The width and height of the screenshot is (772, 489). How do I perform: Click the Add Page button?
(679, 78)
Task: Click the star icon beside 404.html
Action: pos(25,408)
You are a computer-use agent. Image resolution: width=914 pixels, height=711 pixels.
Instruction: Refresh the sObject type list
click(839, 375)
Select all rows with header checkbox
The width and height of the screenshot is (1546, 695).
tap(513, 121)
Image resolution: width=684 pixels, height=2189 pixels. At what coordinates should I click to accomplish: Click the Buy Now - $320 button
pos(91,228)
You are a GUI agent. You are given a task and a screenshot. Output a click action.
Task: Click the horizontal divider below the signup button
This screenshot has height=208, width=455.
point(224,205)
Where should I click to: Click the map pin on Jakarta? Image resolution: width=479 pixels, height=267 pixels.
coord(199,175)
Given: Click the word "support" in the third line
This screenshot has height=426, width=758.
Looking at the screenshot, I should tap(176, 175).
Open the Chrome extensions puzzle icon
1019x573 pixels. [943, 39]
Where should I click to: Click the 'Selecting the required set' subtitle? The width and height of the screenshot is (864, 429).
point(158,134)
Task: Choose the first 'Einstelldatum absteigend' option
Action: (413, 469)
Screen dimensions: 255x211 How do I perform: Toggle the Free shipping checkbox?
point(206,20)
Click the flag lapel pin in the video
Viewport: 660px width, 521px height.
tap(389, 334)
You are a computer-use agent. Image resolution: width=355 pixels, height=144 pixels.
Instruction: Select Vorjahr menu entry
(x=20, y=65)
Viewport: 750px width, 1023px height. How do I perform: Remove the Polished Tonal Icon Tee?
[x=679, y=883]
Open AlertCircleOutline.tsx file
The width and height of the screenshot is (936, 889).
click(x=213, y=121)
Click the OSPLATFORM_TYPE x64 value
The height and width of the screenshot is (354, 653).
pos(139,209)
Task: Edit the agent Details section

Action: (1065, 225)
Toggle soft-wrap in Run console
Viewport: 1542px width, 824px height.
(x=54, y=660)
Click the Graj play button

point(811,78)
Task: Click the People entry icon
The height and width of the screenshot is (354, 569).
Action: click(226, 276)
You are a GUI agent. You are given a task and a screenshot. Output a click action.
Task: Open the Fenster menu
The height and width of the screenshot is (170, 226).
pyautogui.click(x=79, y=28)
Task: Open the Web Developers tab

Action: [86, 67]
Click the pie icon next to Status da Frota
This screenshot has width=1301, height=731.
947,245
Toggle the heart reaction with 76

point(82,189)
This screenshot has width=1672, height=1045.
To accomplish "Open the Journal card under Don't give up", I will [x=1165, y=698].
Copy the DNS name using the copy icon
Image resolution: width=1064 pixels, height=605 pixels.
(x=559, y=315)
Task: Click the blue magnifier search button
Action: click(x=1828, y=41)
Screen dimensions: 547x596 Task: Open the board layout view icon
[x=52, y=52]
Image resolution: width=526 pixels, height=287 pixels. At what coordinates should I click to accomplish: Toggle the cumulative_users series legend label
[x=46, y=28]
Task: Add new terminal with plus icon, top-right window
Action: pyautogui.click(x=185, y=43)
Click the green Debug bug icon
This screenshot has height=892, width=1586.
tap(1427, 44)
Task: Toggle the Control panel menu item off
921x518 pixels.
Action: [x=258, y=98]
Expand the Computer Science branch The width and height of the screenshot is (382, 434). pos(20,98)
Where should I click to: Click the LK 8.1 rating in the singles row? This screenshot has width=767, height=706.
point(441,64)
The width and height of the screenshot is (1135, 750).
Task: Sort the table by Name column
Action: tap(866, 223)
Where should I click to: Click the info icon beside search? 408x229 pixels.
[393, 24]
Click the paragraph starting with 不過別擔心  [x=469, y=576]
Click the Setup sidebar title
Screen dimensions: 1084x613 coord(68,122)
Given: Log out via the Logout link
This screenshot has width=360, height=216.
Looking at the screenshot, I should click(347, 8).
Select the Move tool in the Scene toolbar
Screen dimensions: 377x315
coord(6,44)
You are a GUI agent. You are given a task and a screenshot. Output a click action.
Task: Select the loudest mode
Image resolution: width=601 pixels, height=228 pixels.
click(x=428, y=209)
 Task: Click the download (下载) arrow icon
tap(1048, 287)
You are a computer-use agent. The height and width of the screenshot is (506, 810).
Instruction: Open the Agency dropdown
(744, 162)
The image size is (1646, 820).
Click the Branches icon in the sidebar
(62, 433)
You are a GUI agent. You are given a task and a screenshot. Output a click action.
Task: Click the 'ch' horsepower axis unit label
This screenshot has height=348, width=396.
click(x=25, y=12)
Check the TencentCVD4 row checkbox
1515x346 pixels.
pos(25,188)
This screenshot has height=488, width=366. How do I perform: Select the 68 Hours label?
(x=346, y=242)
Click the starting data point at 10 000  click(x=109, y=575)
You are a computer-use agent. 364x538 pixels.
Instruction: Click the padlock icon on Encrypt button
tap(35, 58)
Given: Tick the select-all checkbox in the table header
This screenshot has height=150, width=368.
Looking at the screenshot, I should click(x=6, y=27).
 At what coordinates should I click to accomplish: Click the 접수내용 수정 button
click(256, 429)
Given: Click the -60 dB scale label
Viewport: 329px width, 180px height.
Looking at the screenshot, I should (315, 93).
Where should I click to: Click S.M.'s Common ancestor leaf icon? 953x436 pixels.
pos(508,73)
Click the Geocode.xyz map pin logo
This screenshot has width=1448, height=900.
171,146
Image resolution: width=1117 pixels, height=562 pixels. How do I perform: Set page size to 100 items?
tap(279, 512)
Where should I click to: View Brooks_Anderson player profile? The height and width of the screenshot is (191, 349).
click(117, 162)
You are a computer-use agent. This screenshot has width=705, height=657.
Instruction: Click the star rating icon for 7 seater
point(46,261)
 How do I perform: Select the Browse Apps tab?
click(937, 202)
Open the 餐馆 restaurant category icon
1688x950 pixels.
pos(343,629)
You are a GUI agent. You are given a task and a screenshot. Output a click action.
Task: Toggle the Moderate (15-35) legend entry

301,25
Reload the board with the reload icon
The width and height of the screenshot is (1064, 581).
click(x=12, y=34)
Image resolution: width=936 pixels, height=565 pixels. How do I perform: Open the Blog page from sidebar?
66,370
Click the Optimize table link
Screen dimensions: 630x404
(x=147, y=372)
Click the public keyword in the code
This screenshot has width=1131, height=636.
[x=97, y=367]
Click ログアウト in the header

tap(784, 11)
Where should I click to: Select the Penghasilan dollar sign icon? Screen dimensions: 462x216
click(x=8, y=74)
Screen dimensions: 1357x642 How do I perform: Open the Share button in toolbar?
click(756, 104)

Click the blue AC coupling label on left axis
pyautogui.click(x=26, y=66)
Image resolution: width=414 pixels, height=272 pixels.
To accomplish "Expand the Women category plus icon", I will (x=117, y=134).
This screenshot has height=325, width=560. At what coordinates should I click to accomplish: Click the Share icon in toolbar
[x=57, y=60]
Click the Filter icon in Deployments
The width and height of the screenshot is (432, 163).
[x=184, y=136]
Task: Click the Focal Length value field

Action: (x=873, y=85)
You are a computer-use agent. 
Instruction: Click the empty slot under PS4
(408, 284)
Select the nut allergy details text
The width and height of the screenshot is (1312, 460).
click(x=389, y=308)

Your task:
Copy the listing above word for word, from start to finish.

Answer to the exercise:
The width and height of the screenshot is (772, 489). How do I perform: Click the Add Page button?
(679, 78)
Task: Click the star icon beside 404.html
Action: pos(25,408)
You are a computer-use agent. Image resolution: width=914 pixels, height=711 pixels.
Instruction: Refresh the sObject type list
click(839, 375)
Select all rows with header checkbox
The width and height of the screenshot is (1546, 695).
tap(513, 121)
Image resolution: width=684 pixels, height=2189 pixels. At what coordinates should I click to accomplish: Click the Buy Now - $320 button
pos(91,228)
You are a GUI agent. You are given a task and a screenshot. Output a click action.
Task: Click the horizontal divider below the signup button
This screenshot has height=208, width=455.
point(224,205)
Where should I click to: Click the map pin on Jakarta? Image resolution: width=479 pixels, height=267 pixels.
coord(199,175)
Given: Click the word "support" in the third line
This screenshot has height=426, width=758.
Looking at the screenshot, I should tap(176, 175).
Open the Chrome extensions puzzle icon
1019x573 pixels. [943, 39]
Where should I click to: Click the 'Selecting the required set' subtitle? The width and height of the screenshot is (864, 429).
point(158,134)
Task: Choose the first 'Einstelldatum absteigend' option
Action: (413, 469)
Screen dimensions: 255x211 How do I perform: Toggle the Free shipping checkbox?
point(206,20)
Click the flag lapel pin in the video
Viewport: 660px width, 521px height.
tap(389, 334)
You are a computer-use agent. Image resolution: width=355 pixels, height=144 pixels.
Instruction: Select Vorjahr menu entry
(x=20, y=65)
Viewport: 750px width, 1023px height. How do I perform: Remove the Polished Tonal Icon Tee?
[x=679, y=883]
Open AlertCircleOutline.tsx file
The width and height of the screenshot is (936, 889).
click(x=213, y=121)
Click the OSPLATFORM_TYPE x64 value
The height and width of the screenshot is (354, 653).
pos(139,209)
Task: Edit the agent Details section

Action: (1065, 225)
Toggle soft-wrap in Run console
Viewport: 1542px width, 824px height.
(x=54, y=660)
Click the Graj play button

point(811,78)
Task: Click the People entry icon
The height and width of the screenshot is (354, 569).
Action: click(226, 276)
You are a GUI agent. You are given a task and a screenshot. Output a click action.
Task: Open the Fenster menu
The height and width of the screenshot is (170, 226).
pyautogui.click(x=79, y=28)
Task: Open the Web Developers tab

Action: [86, 67]
Click the pie icon next to Status da Frota
This screenshot has width=1301, height=731.
947,245
Toggle the heart reaction with 76

point(82,189)
This screenshot has width=1672, height=1045.
To accomplish "Open the Journal card under Don't give up", I will [x=1165, y=698].
Copy the DNS name using the copy icon
Image resolution: width=1064 pixels, height=605 pixels.
(x=559, y=315)
Task: Click the blue magnifier search button
Action: click(x=1828, y=41)
Screen dimensions: 547x596 Task: Open the board layout view icon
[x=52, y=52]
Image resolution: width=526 pixels, height=287 pixels. At what coordinates should I click to accomplish: Toggle the cumulative_users series legend label
[x=46, y=28]
Task: Add new terminal with plus icon, top-right window
Action: pyautogui.click(x=185, y=43)
Click the green Debug bug icon
This screenshot has height=892, width=1586.
tap(1427, 44)
Task: Toggle the Control panel menu item off
921x518 pixels.
Action: [x=258, y=98]
Expand the Computer Science branch The width and height of the screenshot is (382, 434). pos(20,98)
Where should I click to: Click the LK 8.1 rating in the singles row? This screenshot has width=767, height=706.
point(441,64)
The width and height of the screenshot is (1135, 750).
Task: Sort the table by Name column
Action: tap(866, 223)
Where should I click to: Click the info icon beside search? 408x229 pixels.
[393, 24]
Click the paragraph starting with 不過別擔心  [x=469, y=576]
Click the Setup sidebar title
Screen dimensions: 1084x613 coord(68,122)
Given: Log out via the Logout link
This screenshot has width=360, height=216.
Looking at the screenshot, I should click(347, 8).
Select the Move tool in the Scene toolbar
Screen dimensions: 377x315
coord(6,44)
You are a GUI agent. You are given a task and a screenshot. Output a click action.
Task: Select the loudest mode
Image resolution: width=601 pixels, height=228 pixels.
click(x=428, y=209)
 Task: Click the download (下载) arrow icon
tap(1048, 287)
You are a computer-use agent. The height and width of the screenshot is (506, 810).
Instruction: Open the Agency dropdown
(744, 162)
The image size is (1646, 820).
Click the Branches icon in the sidebar
(62, 433)
You are a GUI agent. You are given a task and a screenshot. Output a click action.
Task: Click the 'ch' horsepower axis unit label
This screenshot has height=348, width=396.
click(x=25, y=12)
Check the TencentCVD4 row checkbox
1515x346 pixels.
pos(25,188)
This screenshot has height=488, width=366. How do I perform: Select the 68 Hours label?
(x=346, y=242)
Click the starting data point at 10 000  click(x=109, y=575)
You are a computer-use agent. 364x538 pixels.
Instruction: Click the padlock icon on Encrypt button
tap(35, 58)
Given: Tick the select-all checkbox in the table header
This screenshot has height=150, width=368.
Looking at the screenshot, I should click(x=6, y=27).
 At what coordinates should I click to accomplish: Click the 접수내용 수정 button
click(256, 429)
Given: Click the -60 dB scale label
Viewport: 329px width, 180px height.
Looking at the screenshot, I should (315, 93).
Where should I click to: Click S.M.'s Common ancestor leaf icon? 953x436 pixels.
pos(508,73)
Click the Geocode.xyz map pin logo
This screenshot has width=1448, height=900.
171,146
Image resolution: width=1117 pixels, height=562 pixels. How do I perform: Set page size to 100 items?
tap(279, 512)
Where should I click to: View Brooks_Anderson player profile? The height and width of the screenshot is (191, 349).
click(117, 162)
You are a computer-use agent. This screenshot has width=705, height=657.
Instruction: Click the star rating icon for 7 seater
point(46,261)
 How do I perform: Select the Browse Apps tab?
click(937, 202)
Open the 餐馆 restaurant category icon
1688x950 pixels.
pos(343,629)
You are a GUI agent. You are given a task and a screenshot. Output a click action.
Task: Toggle the Moderate (15-35) legend entry

301,25
Reload the board with the reload icon
The width and height of the screenshot is (1064, 581).
click(x=12, y=34)
Image resolution: width=936 pixels, height=565 pixels. How do I perform: Open the Blog page from sidebar?
66,370
Click the Optimize table link
Screen dimensions: 630x404
(x=147, y=372)
Click the public keyword in the code
This screenshot has width=1131, height=636.
[x=97, y=367]
Click ログアウト in the header

tap(784, 11)
Where should I click to: Select the Penghasilan dollar sign icon? Screen dimensions: 462x216
click(x=8, y=74)
Screen dimensions: 1357x642 How do I perform: Open the Share button in toolbar?
click(756, 104)

Click the blue AC coupling label on left axis
pyautogui.click(x=26, y=66)
Image resolution: width=414 pixels, height=272 pixels.
To accomplish "Expand the Women category plus icon", I will (x=117, y=134).
This screenshot has height=325, width=560. At what coordinates should I click to accomplish: Click the Share icon in toolbar
[x=57, y=60]
Click the Filter icon in Deployments
The width and height of the screenshot is (432, 163).
[x=184, y=136]
Task: Click the Focal Length value field

Action: (x=873, y=85)
You are a computer-use agent. 
Instruction: Click the empty slot under PS4
(408, 284)
Select the nut allergy details text
The width and height of the screenshot is (1312, 460).
click(x=389, y=308)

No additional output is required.